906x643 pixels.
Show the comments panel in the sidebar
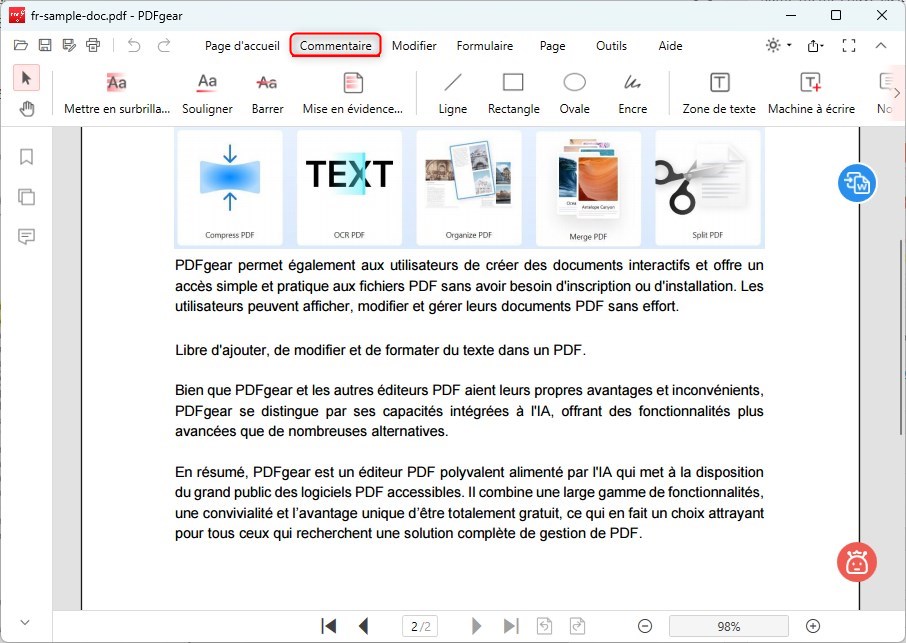tap(27, 237)
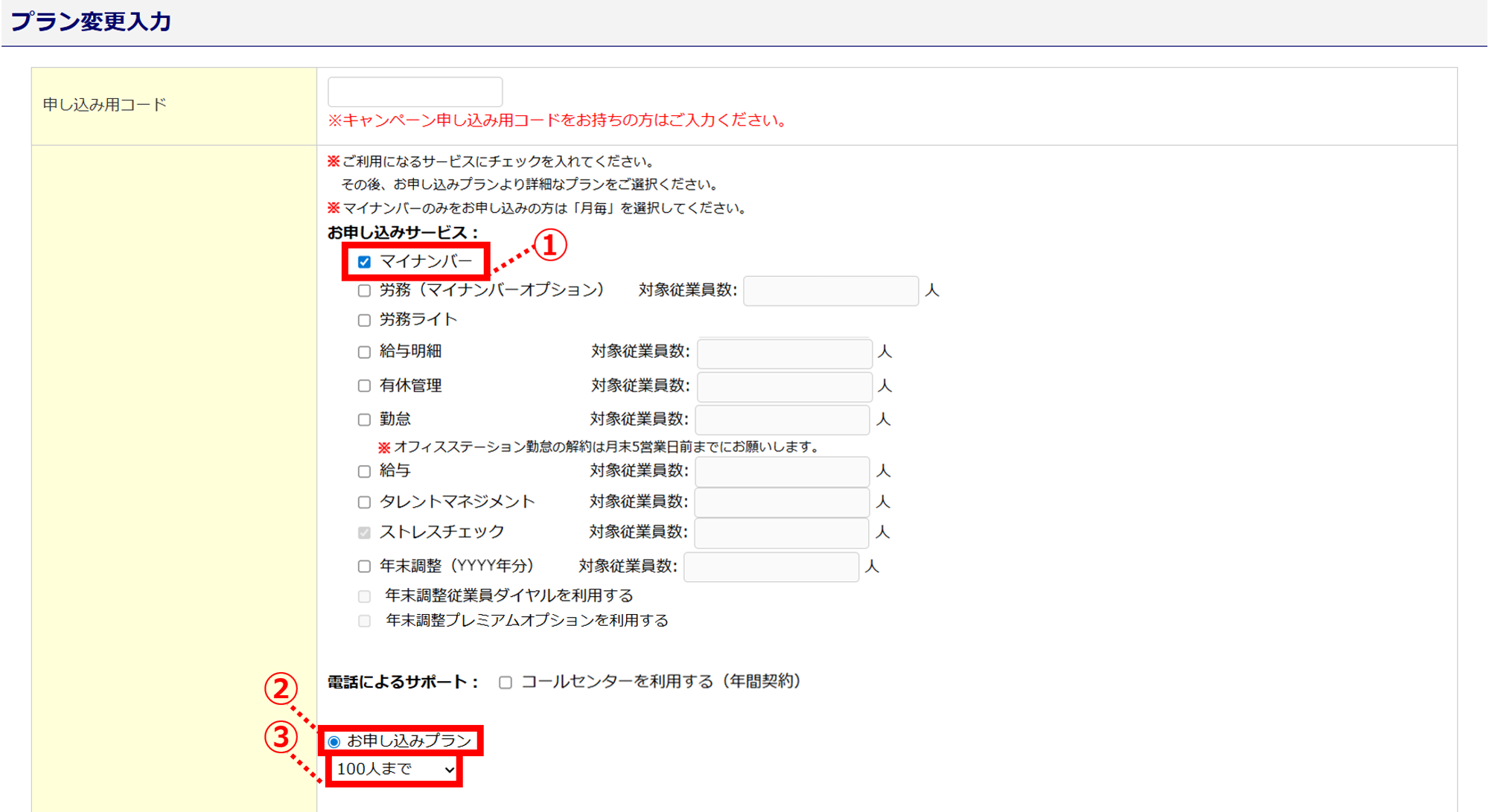Click the 申し込み用コード input field
Image resolution: width=1489 pixels, height=812 pixels.
click(x=415, y=92)
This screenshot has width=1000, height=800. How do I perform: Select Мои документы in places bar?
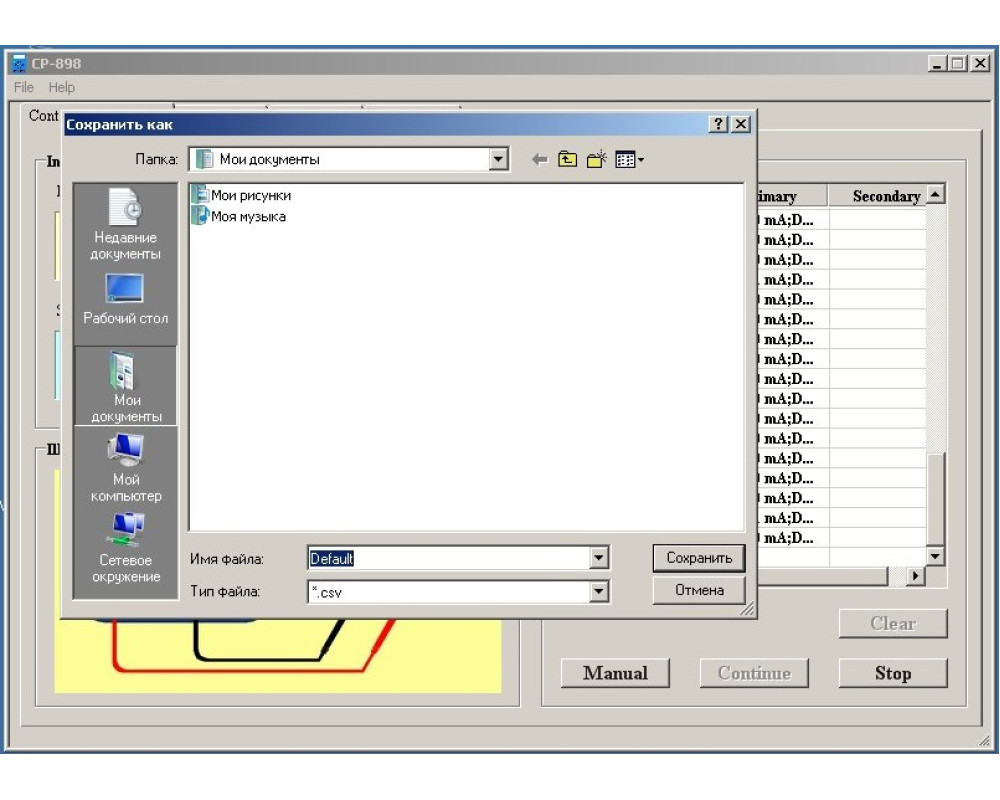125,386
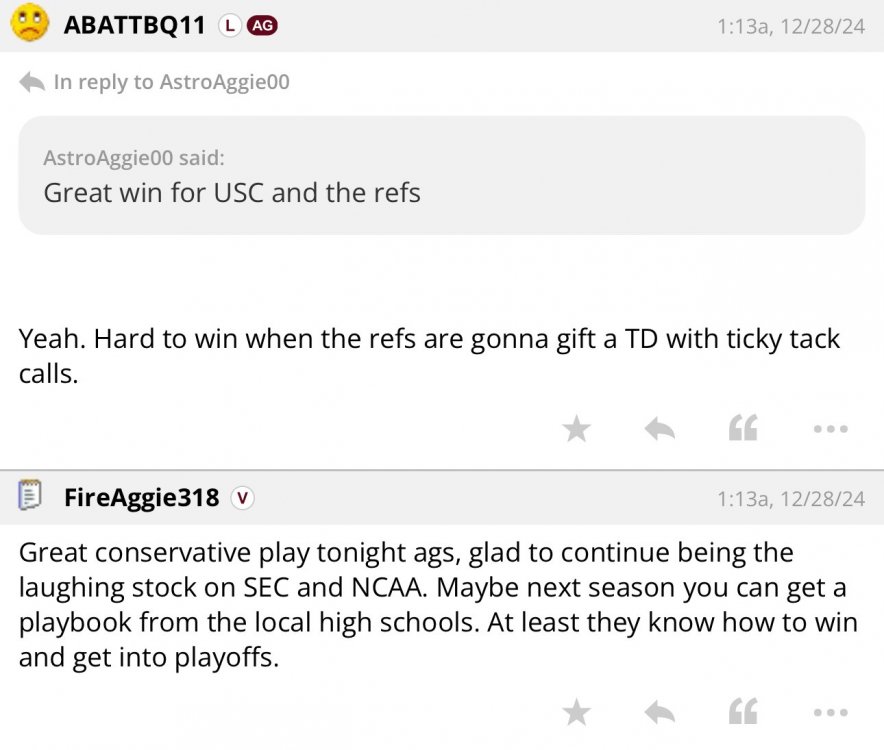
Task: Click the maroon AG badge
Action: [x=262, y=27]
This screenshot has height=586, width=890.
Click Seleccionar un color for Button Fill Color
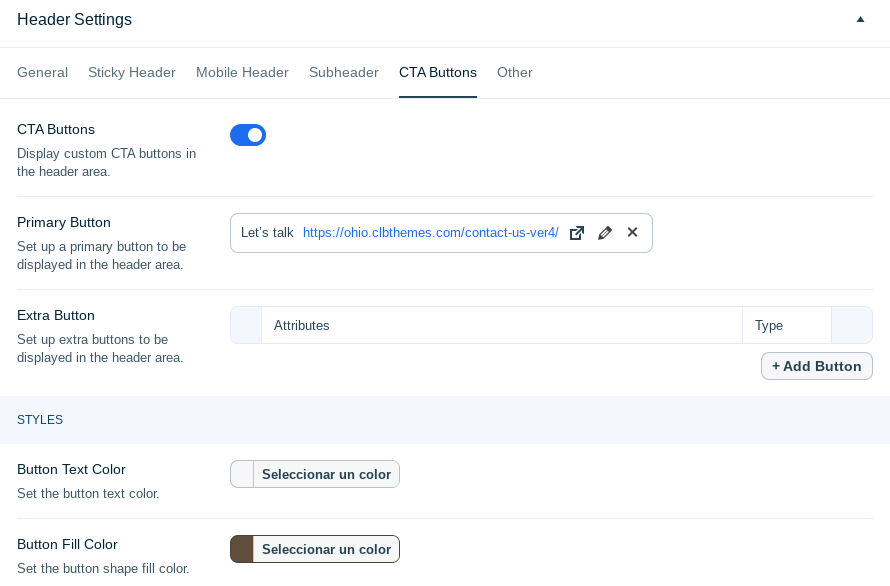click(326, 549)
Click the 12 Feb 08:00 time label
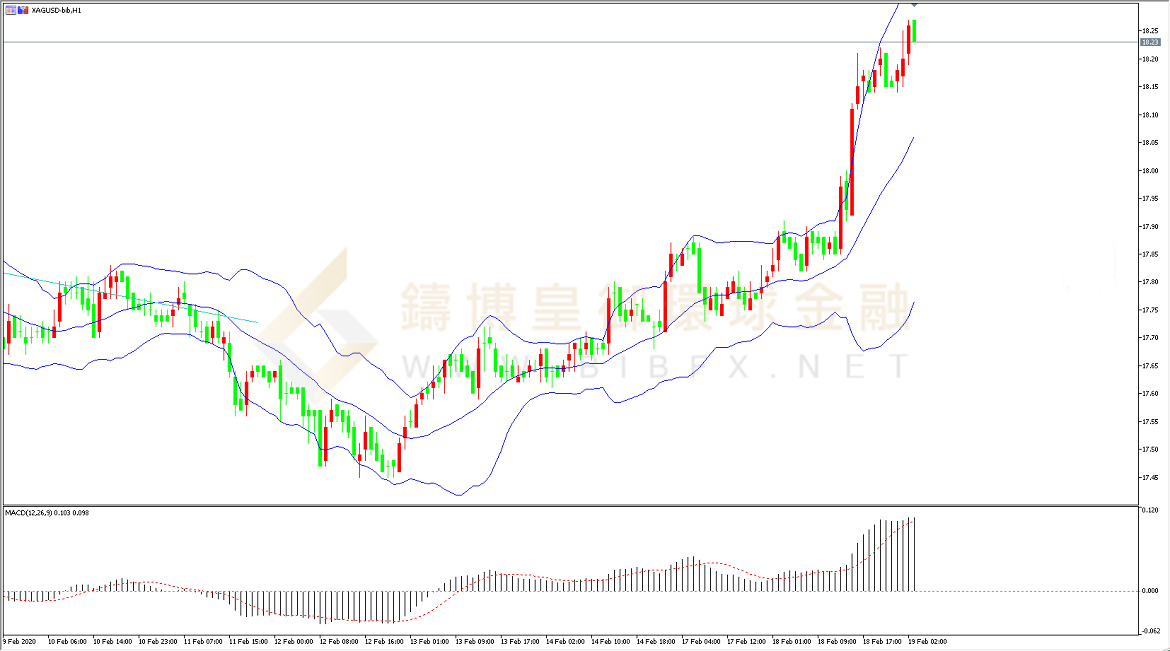 pos(338,641)
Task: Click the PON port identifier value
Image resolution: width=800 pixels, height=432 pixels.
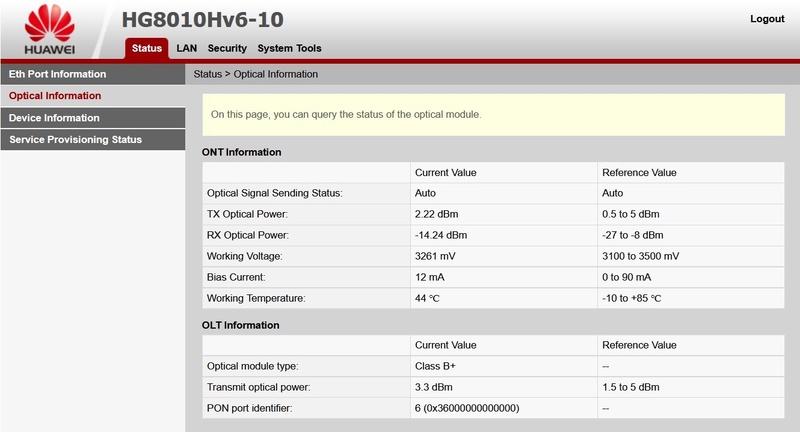Action: (467, 408)
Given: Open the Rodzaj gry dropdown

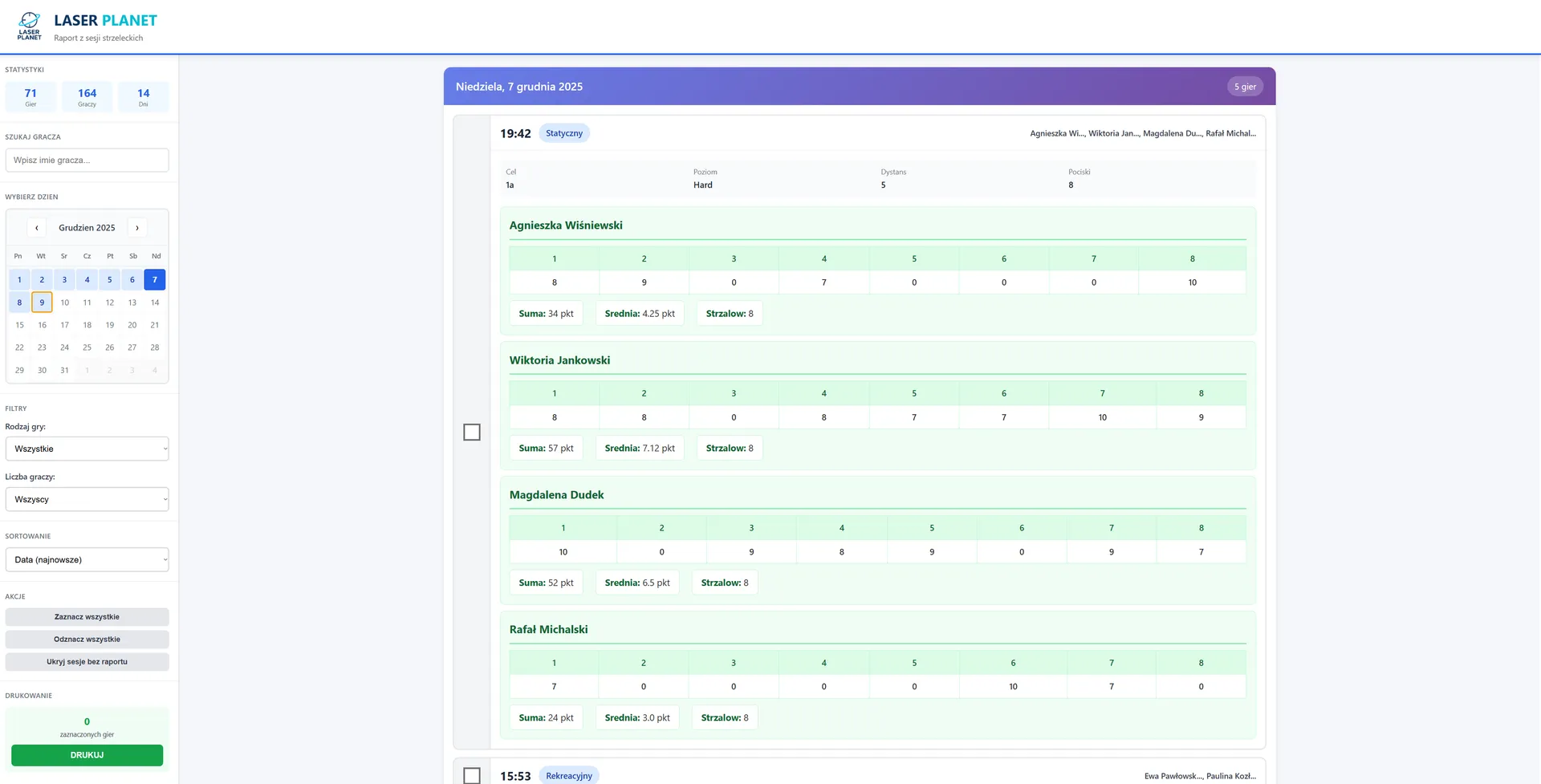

• [EXERCISE REQUIREMENTS]
Leaving out all pictures, print exactly the lines above from the one containing "Click the 12 Feb 08:00 time label" through the last line of the entries.

• [EXPECTED ANSWER]
Click the 12 Feb 08:00 time label
 pos(338,641)
Task: Click the PON port identifier value
Image resolution: width=800 pixels, height=432 pixels.
Action: (467, 408)
Given: Open the Rodzaj gry dropdown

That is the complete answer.